Worcester accepted a teaching position in Salem, Massachusetts, after his graduation from Yale, working there from 1811 until 1816 and counting a young Nathaniel Hawthorne among his pupils. During this time, Worcester wrote his first reference book: A Geographical Dictionary: Or, Universal Gazetteer, Ancient and Modern (1817). It was published shortly after he left Salem to teach at his former school in Andover for a year before relocating in 1819 to Cambridge, where he would remain for the duration of his life.
In 1819, he published a geography textbook called Elements of Geography, Ancient and Modern: With an Atlas, which became the required text at Harvard and was used by Henry David Thoreau at Concord Academy. In the decade after his move to Cambridge, Worcester wrote several more history and geography textbooks and was elected to the American Academy of Arts and Sciences.
Worcester’s first lexicographical work was published in 1828, the same year that Noah Webster published his American Dictionary of the English Language. Worcester’s work was an edition of Samuel Johnson’s dictionary, containing John Walker’s 1791 key to pronounciation. Worcester had already begun work on his A Comprehensive Pronouncing and Explanatory Dictionary of the English Language with Pronouncing Vocabularies, which would be published in 1830, but the success of his edition of Johnson resulted in his being hired to abridge Webster’s American Dictionary. Worcester was reluctant, but the publisher gave Worcester great latitude in content decisions, and Worcester abridged the dictionary according to his own principles, including words from other dictionaries, compressing definitions, and deleting Webster’s citations.

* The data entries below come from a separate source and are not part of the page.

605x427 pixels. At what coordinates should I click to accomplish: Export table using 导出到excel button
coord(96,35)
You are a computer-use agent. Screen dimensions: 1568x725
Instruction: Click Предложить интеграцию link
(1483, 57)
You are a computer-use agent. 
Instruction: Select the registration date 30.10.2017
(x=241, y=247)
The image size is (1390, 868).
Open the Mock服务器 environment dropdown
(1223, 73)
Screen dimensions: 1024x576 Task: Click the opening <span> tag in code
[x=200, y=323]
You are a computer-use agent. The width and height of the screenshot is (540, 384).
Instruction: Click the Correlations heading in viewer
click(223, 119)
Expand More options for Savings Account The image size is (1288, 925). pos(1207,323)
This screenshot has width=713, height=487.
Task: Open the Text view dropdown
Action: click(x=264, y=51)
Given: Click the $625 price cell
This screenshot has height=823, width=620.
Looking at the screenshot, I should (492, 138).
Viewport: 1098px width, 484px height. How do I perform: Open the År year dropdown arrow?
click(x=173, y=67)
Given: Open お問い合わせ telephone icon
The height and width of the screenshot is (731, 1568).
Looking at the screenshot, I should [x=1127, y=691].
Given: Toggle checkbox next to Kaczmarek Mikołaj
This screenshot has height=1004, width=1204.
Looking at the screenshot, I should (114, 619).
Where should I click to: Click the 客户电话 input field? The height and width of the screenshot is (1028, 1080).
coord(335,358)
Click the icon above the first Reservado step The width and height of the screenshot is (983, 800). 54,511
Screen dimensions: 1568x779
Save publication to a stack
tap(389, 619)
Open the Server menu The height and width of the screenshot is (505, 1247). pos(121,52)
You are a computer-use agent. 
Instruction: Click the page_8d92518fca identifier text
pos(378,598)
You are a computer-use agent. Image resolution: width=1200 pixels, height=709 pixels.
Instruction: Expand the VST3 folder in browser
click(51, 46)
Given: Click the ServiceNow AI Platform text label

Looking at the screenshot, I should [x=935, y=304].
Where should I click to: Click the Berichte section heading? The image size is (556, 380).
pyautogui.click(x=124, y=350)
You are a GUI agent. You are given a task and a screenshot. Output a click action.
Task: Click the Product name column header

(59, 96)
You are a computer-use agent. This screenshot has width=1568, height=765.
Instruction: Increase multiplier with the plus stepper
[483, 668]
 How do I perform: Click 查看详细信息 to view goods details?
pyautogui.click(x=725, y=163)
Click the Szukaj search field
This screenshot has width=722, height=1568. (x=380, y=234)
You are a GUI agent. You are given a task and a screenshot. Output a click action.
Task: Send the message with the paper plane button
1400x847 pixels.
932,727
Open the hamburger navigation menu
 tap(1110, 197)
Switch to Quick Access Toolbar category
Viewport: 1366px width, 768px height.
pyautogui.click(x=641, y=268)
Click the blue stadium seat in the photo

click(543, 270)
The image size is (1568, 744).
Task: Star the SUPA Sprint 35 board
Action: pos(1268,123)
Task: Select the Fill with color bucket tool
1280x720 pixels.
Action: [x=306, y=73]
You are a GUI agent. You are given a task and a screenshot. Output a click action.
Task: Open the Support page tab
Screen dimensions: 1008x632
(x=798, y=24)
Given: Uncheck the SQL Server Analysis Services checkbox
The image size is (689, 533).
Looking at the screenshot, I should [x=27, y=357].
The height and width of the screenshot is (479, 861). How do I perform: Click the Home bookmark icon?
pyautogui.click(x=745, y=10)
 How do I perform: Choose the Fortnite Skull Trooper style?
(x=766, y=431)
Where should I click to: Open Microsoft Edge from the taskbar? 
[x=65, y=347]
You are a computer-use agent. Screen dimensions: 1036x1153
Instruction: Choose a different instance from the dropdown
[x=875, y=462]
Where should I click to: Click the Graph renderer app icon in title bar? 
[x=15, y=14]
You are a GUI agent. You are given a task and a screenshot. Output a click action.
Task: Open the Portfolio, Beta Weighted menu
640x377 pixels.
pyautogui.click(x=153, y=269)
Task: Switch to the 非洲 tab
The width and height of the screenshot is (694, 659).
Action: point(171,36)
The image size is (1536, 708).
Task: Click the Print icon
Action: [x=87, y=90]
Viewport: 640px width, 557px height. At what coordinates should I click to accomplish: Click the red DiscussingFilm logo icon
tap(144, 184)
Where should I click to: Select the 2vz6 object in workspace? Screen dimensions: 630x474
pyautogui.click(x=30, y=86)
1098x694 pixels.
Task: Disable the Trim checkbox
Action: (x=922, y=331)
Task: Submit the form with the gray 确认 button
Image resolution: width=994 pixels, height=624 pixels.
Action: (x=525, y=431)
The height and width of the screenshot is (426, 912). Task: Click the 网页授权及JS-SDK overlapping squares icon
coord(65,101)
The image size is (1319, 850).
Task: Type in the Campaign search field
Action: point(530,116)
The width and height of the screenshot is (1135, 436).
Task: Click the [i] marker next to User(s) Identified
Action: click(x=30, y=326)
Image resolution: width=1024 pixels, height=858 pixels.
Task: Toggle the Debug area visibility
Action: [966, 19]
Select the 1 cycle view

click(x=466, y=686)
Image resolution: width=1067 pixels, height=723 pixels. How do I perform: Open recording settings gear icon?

He allowed variant spellings and altered pronunciations that Webster had rejected. Webster was furious with Worcester and the publisher, Goodrich, and the ensuing bad blood lasted throughout their lives and colored the debate over American lexicography for the duration of Webster’s life, although Worcester’s methodologies eventually became standard practice.
When he was fifty-seven years old, Worcester married Amy Elizabeth McKean, the daughter of a Harvard professor. She was forty years old at the time of their marriage and they had no children, although she assisted Worcester in his writing and research.
In recognition for the quality of his scholarship, Worcester received honorary degrees from Yale, Brown, and Dartmouth, and was elected to the Massachusetts Historical Society and the Royal Geographical Society of London. Although his name is not as famous as his rival, his reputation during his lifetime was solid and his legacy is secure. He died in Cambridge in 1865.